Data to process section start

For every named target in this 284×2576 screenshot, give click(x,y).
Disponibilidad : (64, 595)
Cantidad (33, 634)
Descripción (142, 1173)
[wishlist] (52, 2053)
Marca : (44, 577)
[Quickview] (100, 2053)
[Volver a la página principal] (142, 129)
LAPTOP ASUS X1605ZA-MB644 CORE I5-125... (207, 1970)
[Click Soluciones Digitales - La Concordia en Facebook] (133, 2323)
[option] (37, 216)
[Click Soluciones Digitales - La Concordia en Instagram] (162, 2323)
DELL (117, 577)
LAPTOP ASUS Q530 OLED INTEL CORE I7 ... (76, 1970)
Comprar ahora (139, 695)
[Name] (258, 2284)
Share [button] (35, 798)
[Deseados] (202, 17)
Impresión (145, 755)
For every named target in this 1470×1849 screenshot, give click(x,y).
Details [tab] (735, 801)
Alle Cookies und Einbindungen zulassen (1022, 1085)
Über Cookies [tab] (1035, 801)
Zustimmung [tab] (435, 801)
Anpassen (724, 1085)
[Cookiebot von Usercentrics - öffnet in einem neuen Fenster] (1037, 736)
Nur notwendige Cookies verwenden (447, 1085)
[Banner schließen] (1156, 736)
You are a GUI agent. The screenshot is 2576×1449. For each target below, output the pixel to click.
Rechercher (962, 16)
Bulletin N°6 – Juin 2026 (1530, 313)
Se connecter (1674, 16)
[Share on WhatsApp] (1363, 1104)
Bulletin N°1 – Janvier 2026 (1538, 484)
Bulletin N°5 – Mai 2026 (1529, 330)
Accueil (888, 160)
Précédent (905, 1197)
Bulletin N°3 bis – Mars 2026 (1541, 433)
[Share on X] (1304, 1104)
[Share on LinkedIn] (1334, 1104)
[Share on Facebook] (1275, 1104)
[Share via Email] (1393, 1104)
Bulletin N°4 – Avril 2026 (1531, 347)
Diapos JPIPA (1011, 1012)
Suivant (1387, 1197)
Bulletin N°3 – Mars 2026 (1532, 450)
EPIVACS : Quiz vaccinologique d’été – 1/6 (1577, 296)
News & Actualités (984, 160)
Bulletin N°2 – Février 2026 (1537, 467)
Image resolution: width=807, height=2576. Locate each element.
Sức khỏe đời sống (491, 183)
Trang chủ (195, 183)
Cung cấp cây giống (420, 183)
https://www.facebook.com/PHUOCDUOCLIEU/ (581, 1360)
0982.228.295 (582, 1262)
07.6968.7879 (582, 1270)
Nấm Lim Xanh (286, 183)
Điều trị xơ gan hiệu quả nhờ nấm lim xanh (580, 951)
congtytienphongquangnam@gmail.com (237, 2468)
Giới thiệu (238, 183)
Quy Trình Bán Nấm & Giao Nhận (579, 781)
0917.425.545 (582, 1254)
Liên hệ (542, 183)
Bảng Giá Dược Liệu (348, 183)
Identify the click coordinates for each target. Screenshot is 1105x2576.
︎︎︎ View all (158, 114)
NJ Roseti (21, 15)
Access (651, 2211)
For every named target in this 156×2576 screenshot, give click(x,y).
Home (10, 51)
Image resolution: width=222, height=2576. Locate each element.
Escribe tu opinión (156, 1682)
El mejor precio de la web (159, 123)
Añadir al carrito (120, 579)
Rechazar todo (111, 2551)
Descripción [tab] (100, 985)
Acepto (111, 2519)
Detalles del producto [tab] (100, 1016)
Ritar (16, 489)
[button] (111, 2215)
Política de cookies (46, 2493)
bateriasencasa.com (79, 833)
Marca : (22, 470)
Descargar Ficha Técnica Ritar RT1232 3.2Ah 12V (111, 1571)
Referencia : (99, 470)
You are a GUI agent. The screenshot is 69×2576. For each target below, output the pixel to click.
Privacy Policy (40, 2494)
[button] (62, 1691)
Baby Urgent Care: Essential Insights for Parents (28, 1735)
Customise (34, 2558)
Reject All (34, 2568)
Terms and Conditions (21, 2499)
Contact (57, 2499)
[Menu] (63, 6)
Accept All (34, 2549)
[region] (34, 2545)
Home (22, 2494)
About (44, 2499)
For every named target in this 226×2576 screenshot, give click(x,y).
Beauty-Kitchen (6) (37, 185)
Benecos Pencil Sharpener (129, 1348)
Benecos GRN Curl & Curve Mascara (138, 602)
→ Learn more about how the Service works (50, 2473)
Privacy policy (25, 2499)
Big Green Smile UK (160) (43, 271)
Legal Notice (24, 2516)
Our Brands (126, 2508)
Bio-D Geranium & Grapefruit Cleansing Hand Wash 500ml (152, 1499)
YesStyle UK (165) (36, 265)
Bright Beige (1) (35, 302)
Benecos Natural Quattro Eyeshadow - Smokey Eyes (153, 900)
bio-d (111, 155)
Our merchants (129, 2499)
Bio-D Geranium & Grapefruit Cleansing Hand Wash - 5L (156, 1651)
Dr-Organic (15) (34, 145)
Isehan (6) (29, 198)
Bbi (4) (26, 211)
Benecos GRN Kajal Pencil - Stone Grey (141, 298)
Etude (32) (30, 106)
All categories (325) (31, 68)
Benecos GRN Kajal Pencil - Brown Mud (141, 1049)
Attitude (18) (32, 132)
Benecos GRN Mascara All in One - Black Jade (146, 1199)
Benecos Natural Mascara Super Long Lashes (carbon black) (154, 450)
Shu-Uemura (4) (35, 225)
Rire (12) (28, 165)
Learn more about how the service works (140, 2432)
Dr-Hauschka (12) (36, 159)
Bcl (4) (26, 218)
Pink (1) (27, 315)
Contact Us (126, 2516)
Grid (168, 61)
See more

Data to process section end

In the data above, repeat exactly each line from the first through the line that contains "[Share via Email] (1393, 1104)", and give nothing else.

Solution below —
For every named target in this 284×2576 screenshot, give click(x,y).
Disponibilidad : (64, 595)
Cantidad (33, 634)
Descripción (142, 1173)
[wishlist] (52, 2053)
Marca : (44, 577)
[Quickview] (100, 2053)
[Volver a la página principal] (142, 129)
LAPTOP ASUS X1605ZA-MB644 CORE I5-125... (207, 1970)
[Click Soluciones Digitales - La Concordia en Facebook] (133, 2323)
[option] (37, 216)
[Click Soluciones Digitales - La Concordia en Instagram] (162, 2323)
DELL (117, 577)
LAPTOP ASUS Q530 OLED INTEL CORE I7 ... (76, 1970)
Comprar ahora (139, 695)
[Name] (258, 2284)
Share [button] (35, 798)
[Deseados] (202, 17)
Impresión (145, 755)
For every named target in this 1470×1849 screenshot, give click(x,y).
Details [tab] (735, 801)
Alle Cookies und Einbindungen zulassen (1022, 1085)
Über Cookies [tab] (1035, 801)
Zustimmung [tab] (435, 801)
Anpassen (724, 1085)
[Cookiebot von Usercentrics - öffnet in einem neuen Fenster] (1037, 736)
Nur notwendige Cookies verwenden (447, 1085)
[Banner schließen] (1156, 736)
You are a GUI agent. The screenshot is 2576×1449. For each target below, output the pixel to click.
Rechercher (962, 16)
Bulletin N°6 – Juin 2026 (1530, 313)
Se connecter (1674, 16)
[Share on WhatsApp] (1363, 1104)
Bulletin N°1 – Janvier 2026 (1538, 484)
Bulletin N°5 – Mai 2026 (1529, 330)
Accueil (888, 160)
Précédent (905, 1197)
Bulletin N°3 bis – Mars 2026 (1541, 433)
[Share on X] (1304, 1104)
[Share on LinkedIn] (1334, 1104)
[Share on Facebook] (1275, 1104)
[Share via Email] (1393, 1104)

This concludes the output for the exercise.